#### What to do
Find each line in the rows below that contains the word "drawing" and copy those lines.

#### Records supplied
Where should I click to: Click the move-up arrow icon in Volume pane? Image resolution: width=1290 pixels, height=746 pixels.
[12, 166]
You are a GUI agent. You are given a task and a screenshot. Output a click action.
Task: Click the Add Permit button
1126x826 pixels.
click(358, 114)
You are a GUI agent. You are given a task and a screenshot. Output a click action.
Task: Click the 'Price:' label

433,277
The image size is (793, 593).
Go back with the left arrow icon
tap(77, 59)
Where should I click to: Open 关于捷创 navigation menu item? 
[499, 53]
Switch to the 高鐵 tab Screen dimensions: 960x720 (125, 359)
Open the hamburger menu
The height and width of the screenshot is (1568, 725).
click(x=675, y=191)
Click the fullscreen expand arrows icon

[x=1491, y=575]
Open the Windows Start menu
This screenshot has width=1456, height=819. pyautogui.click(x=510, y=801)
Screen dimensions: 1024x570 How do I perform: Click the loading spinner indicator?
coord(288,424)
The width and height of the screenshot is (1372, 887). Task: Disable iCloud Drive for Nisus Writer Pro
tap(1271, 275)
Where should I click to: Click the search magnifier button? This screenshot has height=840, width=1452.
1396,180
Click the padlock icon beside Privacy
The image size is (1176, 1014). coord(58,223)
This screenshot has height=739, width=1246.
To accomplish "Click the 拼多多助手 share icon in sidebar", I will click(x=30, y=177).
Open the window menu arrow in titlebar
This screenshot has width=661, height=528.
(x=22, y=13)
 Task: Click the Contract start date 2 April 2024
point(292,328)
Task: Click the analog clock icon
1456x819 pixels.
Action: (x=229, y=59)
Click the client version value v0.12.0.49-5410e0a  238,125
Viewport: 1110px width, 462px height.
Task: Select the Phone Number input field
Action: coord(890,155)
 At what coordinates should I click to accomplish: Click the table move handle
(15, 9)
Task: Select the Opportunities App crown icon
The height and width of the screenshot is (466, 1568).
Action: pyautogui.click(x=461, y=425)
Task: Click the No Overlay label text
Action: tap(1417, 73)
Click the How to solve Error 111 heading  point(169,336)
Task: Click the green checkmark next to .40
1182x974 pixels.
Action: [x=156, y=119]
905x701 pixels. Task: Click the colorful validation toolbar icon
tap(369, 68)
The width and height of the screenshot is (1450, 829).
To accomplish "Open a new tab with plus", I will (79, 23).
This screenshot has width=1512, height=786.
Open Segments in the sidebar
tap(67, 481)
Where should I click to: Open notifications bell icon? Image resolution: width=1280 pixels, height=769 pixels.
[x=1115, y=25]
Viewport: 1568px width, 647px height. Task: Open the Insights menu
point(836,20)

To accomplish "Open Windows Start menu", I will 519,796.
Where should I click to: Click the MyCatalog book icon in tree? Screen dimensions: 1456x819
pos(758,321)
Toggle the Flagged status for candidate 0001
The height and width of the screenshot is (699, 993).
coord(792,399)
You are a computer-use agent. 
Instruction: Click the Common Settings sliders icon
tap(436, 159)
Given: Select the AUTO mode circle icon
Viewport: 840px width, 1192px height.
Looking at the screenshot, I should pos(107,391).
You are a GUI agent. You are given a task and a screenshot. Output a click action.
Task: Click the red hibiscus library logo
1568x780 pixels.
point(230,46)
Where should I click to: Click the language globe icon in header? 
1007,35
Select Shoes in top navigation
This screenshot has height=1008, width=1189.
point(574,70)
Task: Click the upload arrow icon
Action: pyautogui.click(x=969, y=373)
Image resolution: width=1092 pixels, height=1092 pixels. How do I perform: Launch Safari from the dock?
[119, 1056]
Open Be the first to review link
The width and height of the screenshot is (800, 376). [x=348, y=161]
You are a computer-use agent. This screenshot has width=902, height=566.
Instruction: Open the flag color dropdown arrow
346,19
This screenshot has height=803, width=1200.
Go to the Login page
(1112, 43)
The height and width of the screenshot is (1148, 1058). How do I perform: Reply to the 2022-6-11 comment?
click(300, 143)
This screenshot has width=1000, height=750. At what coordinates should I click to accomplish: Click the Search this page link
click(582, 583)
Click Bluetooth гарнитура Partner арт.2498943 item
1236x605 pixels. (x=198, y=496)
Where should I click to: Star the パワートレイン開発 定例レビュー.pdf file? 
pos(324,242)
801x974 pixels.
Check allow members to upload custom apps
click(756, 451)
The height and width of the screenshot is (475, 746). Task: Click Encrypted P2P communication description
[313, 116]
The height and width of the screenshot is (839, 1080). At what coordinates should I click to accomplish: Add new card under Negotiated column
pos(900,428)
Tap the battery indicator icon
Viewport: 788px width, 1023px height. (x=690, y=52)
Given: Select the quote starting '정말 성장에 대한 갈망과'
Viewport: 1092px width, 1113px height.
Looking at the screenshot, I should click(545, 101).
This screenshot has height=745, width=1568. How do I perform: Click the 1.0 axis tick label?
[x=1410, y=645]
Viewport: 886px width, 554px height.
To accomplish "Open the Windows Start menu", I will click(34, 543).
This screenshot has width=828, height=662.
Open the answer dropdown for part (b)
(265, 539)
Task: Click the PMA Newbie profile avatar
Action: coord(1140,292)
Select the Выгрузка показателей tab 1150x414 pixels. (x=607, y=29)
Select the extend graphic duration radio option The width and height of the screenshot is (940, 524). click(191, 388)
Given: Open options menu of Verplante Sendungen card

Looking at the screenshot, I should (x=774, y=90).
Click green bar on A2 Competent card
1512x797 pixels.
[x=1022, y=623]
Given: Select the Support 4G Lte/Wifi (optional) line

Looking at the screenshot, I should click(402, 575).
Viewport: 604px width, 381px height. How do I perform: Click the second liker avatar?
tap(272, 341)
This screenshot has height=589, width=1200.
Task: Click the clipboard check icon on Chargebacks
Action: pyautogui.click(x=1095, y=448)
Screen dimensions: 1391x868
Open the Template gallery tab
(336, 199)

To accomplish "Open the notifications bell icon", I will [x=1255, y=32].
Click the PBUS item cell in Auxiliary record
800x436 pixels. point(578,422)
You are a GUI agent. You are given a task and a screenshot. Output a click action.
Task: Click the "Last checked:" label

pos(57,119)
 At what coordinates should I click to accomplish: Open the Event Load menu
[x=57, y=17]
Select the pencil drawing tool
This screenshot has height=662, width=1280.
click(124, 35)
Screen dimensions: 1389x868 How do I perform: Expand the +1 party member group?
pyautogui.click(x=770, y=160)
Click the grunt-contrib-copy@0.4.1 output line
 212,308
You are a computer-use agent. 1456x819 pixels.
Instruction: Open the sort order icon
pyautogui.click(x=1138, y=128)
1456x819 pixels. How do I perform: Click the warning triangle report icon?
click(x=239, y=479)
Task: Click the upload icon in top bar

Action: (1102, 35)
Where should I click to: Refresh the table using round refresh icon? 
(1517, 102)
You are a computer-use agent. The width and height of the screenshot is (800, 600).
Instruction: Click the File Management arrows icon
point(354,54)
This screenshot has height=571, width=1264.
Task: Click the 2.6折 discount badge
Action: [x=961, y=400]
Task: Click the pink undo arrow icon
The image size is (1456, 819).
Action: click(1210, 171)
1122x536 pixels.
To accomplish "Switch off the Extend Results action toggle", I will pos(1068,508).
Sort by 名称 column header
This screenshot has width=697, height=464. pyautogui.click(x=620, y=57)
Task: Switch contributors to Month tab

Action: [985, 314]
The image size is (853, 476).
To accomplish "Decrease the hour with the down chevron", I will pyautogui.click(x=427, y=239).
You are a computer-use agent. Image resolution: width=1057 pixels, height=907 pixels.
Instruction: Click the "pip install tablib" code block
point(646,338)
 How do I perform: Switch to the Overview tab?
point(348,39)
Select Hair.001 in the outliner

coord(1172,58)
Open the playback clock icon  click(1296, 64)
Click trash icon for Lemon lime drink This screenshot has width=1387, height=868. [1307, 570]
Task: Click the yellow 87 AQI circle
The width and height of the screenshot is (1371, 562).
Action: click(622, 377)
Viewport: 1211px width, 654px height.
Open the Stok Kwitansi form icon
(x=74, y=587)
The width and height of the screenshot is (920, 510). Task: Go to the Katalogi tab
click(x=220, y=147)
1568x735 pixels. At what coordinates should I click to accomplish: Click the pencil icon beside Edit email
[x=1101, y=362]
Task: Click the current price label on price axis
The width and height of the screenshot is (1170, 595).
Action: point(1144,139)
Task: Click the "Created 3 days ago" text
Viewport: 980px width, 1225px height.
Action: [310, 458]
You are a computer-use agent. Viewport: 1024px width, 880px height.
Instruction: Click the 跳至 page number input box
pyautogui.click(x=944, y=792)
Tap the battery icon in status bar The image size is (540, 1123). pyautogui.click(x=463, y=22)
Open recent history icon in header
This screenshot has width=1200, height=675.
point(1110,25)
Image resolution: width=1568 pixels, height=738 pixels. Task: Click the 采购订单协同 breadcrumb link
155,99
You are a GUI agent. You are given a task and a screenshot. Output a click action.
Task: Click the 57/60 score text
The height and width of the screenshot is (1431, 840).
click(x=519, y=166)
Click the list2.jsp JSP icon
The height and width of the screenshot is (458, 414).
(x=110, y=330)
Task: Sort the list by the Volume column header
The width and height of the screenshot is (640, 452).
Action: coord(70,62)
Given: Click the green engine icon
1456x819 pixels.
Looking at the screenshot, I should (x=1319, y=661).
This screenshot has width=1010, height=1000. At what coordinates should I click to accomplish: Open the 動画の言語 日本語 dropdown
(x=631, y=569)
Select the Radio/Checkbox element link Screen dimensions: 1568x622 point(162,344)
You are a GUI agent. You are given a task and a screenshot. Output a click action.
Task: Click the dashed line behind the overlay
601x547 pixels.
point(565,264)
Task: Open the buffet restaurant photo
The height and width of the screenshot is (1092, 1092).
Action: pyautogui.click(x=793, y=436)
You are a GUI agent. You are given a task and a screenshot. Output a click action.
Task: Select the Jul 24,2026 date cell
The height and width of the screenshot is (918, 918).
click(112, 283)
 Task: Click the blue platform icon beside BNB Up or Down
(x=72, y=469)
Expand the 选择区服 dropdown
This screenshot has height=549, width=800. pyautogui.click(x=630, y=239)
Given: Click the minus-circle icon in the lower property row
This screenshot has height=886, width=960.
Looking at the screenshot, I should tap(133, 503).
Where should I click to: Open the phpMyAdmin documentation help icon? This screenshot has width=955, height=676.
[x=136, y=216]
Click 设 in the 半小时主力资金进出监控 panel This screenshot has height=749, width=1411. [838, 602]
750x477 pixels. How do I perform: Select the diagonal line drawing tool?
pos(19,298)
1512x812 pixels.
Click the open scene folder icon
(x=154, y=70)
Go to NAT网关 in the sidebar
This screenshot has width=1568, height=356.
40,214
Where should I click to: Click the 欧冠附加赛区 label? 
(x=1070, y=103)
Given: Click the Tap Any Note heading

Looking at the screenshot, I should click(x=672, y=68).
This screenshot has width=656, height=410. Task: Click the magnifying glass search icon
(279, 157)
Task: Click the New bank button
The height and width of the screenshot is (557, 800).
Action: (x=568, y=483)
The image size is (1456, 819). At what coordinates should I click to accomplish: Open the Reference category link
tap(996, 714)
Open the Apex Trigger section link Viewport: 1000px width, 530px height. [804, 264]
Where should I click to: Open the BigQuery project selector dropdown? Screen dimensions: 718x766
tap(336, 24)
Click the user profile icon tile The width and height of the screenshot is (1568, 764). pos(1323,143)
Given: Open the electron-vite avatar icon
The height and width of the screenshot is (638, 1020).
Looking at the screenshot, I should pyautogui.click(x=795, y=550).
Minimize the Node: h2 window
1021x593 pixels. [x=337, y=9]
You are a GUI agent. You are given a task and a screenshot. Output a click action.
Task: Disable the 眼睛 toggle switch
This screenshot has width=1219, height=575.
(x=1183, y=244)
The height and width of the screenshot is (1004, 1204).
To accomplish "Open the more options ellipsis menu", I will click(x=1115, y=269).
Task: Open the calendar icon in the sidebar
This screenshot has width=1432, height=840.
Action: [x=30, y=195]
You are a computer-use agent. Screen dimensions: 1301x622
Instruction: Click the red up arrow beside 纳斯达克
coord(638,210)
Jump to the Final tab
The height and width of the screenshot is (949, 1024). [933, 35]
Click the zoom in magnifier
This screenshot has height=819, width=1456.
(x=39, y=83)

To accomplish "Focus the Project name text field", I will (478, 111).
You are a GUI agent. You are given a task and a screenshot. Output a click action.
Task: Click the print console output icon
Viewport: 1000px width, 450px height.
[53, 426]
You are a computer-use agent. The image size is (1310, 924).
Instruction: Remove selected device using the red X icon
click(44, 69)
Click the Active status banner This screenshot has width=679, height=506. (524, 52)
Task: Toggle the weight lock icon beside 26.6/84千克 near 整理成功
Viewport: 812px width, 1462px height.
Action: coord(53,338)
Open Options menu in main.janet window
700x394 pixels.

#### Answer to the problem
Select the pencil drawing tool
750x477 pixels. How do I perform: Select the diagonal line drawing tool?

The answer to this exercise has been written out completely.